Work to complete
Can you continue the passage on k-step transition probability matrices, picking up right after its final sentence?

Quoted passage
####

Therefore, the k-step transition probability matrix of the system is a matrix composed of the k-step transition probability sets of all states. The form is as follows:

$$ P^{(k)} = \begin{array}{*{20}c} {} & {\begin{array}{*{20}c} {E_{1} } & {E_{2} } & \cdots & {E_{n} } \\ \end{array} } \\ {\begin{array}{*{20}c} {E_{1} } \\ {E_{2} } \\ \vdots \\ {E_{n} } \\ \end{array} } & {\left( {\begin{array}{*{20}c} {p_{11}^{(k)} } & {p_{12}^{(k)} } & \cdots & {p_{1n}^{(k)} } \\ {p_{21}^{(k)} } & {p_{22}^{(k)} } & \cdots & {p_{2n}^{(k)} } \\ \vdots & \vdots & {} & \vdots \\ {p_{n1}^{(k)} } & {p_{n2}^{(k)} } & \cdots & {p_{nn}^{(k)} } \\ \end{array} } \right)} \\ \end{array} $$
(11.8)

This matrix has the following three properties:

  • Non-negative: \(p_{ij}^{(k)} \ge 0,i,j = 1,2, \ldots ,n\)

  • The sum of row elements is 1, that is \(\sum\nolimits_{j = 1}^{n} {p_{ij}^{(k)} } = 1,i = 1,2, \ldots ,n\)

  • \(P^{(n)} = P^{(n - 1)} P = P^{n}\)

Example 11.2

The market of Borui Company has three states: E1, E2 and E3 (that is salable, ordinary and unsalable). The market transfer of the company is shown in Table 11.2. Try to find the two-step state transition probability matrix of the company’s market.

####

Recorded information

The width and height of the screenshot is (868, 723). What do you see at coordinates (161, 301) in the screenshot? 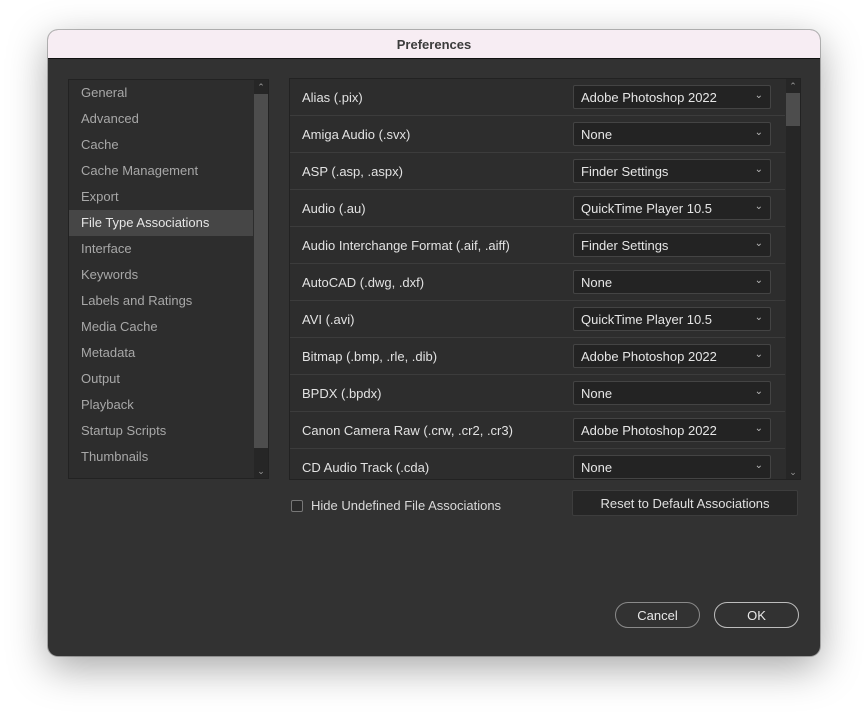
I see `category-item: Labels and Ratings` at bounding box center [161, 301].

####

Task answer
Table. 11.2 Company market states transition

Solution:

First write down the one-step transition probability matrix

$$ P^{\left( 1 \right)} = \left[\begin{array}{*{20}c} {0.500} & {0.167} & {0.333} \\ {0.444} & {0.222} & {0.334} \\ {0.500} & {0.400} & {0.100} \\ \end{array}\right] $$

The two-step state transition probability matrix can be calculated from the one-step transition probability matrix by the formula \(P^{(n)} = P^{n}\):

$$ P^{\left( 2 \right)} = P^{2} = \left[\begin{array}{*{20}c} {0.500} & {0.167} & {0.333} \\ {0.444} & {0.222} & {0.334} \\ {0.500} & {0.400} & {0.100} \\ \end{array}^{2}\right] = \left[\begin{array}{*{20}c} {0.491} & {0.254} & {0.255} \\ {0.488} & {0.257} & {0.255} \\ {0.478} & {0.212} & {0.310} \\ \end{array}\right] $$
  1. (3)

    Steady-State Probability

The state probability is the steady-state probability when the Markov chain reaches a steady state. Under certain conditions, the Markov chain will reach a stable state after k-step transfer.

  1. (1)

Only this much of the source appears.